═══ Provided data ═══

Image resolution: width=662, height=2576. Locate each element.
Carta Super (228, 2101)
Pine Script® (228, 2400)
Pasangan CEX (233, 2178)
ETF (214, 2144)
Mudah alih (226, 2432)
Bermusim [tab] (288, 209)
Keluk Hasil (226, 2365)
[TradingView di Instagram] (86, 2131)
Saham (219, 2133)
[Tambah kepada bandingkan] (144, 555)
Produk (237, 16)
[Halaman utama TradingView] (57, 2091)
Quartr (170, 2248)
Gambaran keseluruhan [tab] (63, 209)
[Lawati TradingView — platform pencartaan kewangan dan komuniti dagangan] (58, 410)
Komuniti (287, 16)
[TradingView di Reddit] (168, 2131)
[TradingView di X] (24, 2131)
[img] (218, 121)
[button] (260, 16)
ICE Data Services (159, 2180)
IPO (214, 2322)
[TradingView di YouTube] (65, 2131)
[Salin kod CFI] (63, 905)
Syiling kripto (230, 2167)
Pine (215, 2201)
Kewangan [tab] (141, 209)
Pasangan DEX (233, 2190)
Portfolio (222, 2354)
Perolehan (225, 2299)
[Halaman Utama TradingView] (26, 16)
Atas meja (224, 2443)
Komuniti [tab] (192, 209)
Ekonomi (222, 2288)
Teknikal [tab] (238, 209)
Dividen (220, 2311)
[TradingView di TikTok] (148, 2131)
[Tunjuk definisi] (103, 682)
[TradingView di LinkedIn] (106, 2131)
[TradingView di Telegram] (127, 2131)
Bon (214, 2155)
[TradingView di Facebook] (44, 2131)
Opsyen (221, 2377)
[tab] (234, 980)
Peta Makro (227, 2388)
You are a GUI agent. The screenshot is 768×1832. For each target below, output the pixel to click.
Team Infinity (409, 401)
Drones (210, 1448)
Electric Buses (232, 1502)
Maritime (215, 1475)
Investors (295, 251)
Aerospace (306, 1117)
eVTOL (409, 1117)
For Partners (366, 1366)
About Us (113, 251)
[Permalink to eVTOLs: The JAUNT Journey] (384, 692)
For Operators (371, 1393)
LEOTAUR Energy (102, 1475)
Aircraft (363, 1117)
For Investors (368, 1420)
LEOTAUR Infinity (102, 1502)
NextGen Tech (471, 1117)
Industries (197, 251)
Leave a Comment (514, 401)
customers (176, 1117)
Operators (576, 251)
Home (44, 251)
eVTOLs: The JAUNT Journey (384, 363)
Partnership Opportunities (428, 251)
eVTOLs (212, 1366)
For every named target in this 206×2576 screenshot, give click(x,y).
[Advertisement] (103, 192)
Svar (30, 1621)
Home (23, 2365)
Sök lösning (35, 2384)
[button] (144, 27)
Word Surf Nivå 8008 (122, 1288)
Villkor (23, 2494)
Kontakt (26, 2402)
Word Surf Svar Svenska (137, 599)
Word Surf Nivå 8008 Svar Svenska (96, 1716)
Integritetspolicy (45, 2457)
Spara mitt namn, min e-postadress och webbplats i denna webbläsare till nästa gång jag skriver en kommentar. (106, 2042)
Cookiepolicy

═══

### What is expected
Reproduce exactly the lines above from the line with "Carta Super (228, 2101)" to the line with "[img] (218, 121)", including both, and add nothing.

### Task result
Carta Super (228, 2101)
Pine Script® (228, 2400)
Pasangan CEX (233, 2178)
ETF (214, 2144)
Mudah alih (226, 2432)
Bermusim [tab] (288, 209)
Keluk Hasil (226, 2365)
[TradingView di Instagram] (86, 2131)
Saham (219, 2133)
[Tambah kepada bandingkan] (144, 555)
Produk (237, 16)
[Halaman utama TradingView] (57, 2091)
Quartr (170, 2248)
Gambaran keseluruhan [tab] (63, 209)
[Lawati TradingView — platform pencartaan kewangan dan komuniti dagangan] (58, 410)
Komuniti (287, 16)
[TradingView di Reddit] (168, 2131)
[TradingView di X] (24, 2131)
[img] (218, 121)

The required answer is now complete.